### Text segment
+---+
May 23, 2012

In My Skin

I have a very complicated relationship with my body. The one thing that stands out is this – I have never truly felt that this skin I walk in is mine. So bear with me as I try to give a biography of my skin.

I never felt any real consciousness or special connection to my body for the first few years of my life. That is to say, I wasn’t conscious about its place in relation to anything. In fact, my introduction to it was defined in a one year period when I was 4 years old. I was, like many other children, molested. It does not matter who it was. But I can tell you what followed. The first time it happened, I was told that I should not tell my parents as they would be very angry with me. I instinctively knew it was really something I couldn’t tell my parents. But I also didn’t want to miss out on what had been a physically pleasurable game. That is to say, physically it felt good, even if emotionally it was very confusing. By the time I was 5 and it ended, I had knowledge of almost all sexual acts. This complicated things for me immensely.

My parents found out about it. Their reaction was not very comforting. I understand now, they did not know any better. They were not prepared. But in those defining moments was planted the seed of shame. It is the kind of shame that gets under your skin and stays there. Over time, with constant rubbing, it fades, but never washes off completely. The shame manifested into little rituals. It manifested into how I interacted with men and women. It manifested into a constant nagging of undefined fears when I looked at my body and tried to understand what it meant to me.

Around the age of 10 my breasts started developing, and I was wearing training bras. By age 11 I had my first period. At first I could not understand where the blood was coming from. I thought I had hurt myself badly without my knowledge. Then I thought maybe I was dying. I had seen dogs die after passing blood in their stool. It was all very confusing and scary. When my periods started my mother told me only two things: 1. Here is a pad, this will happen every month so learn to use this and 2. If you do anything with boys you will get pregnant. But she never clearly told me what that ‘anything’ was. Believe me I knew sex, but it was only in 9th grade that I realised that babies come out of a vagina and that unprotected sex leads to pregnancy. Till late in life I thought oral sex meant talking dirty. I didn’t know the links between sex and its outcomes. I knew that the penis went inside the vagina and mouth, but I did not know that sex could get you pregnant, and I certainly was mystified about where babies exited the body from. A lack of accurate information along with suppressed guilt and shame led to some really out of the world conclusions about sex and my body.
+---+
### Data

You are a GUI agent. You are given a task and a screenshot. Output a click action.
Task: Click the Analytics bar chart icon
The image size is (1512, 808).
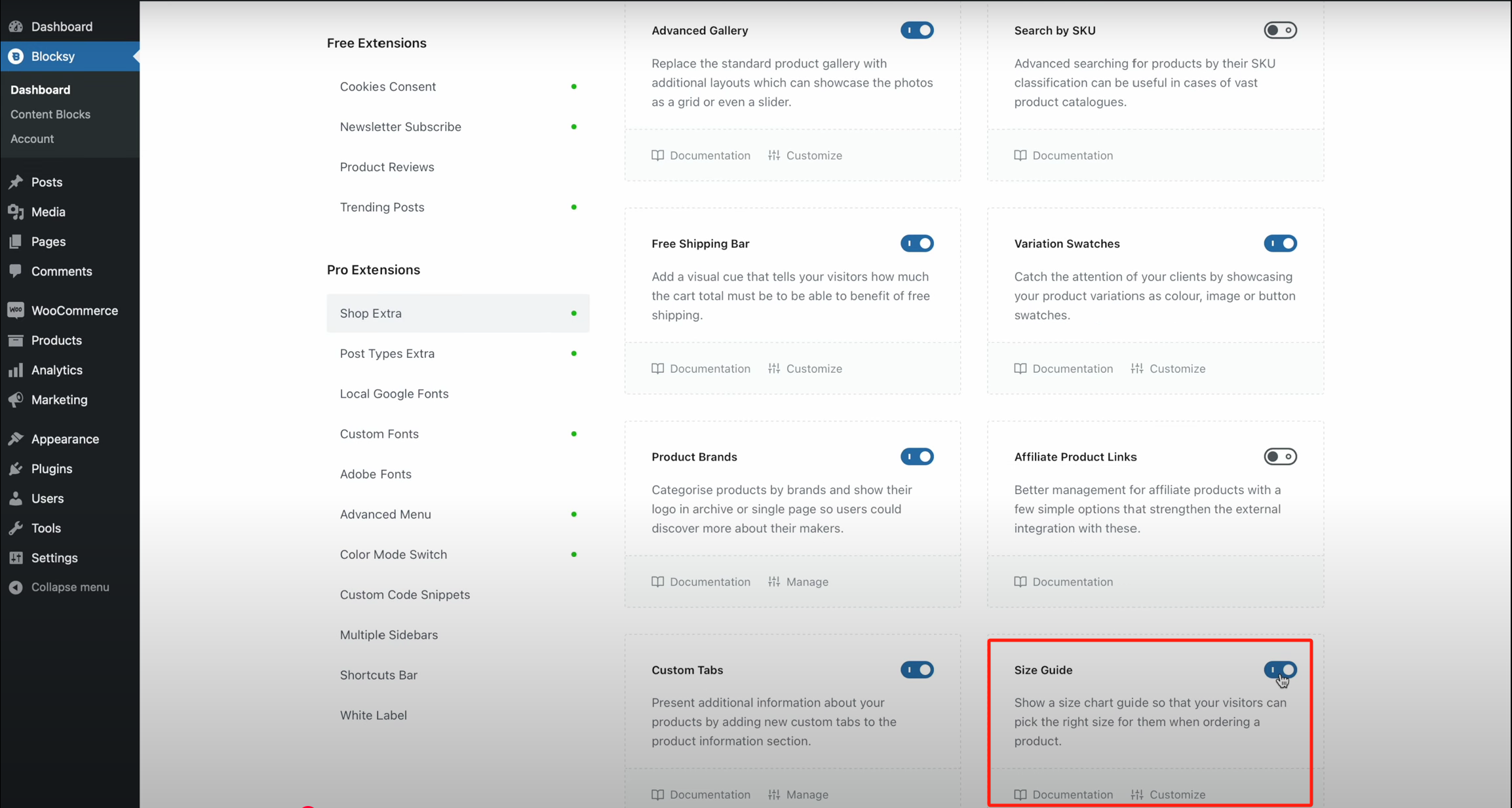16,370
+---+
### Actions to take
1) According to the essay about the writer's relationship with the body, at what age did the writer have a first period?
2) Pick up the essay about the writer's relationship with the body, continuing right after its final sentence.

### Answers per task
1) At age 11.

2)
Later on in life I asked my mother why she didn’t tell me about periods before it happened to me for the first time. She said she was too embarrassed to speak to me about it. I laughed and called her old-fashioned, but looking back to myself at age 11, I was scared shitless by my periods. It had somehow felt like another shameful thing I could not control or prevent. The first signs of pubic hairs were also a source of fear and shame. In my mangled understanding, I concluded that they were also evidence of me being the bad girl – for getting groped and teased and touched by men. I consoled myself by thinking that at least no one else would ever see them.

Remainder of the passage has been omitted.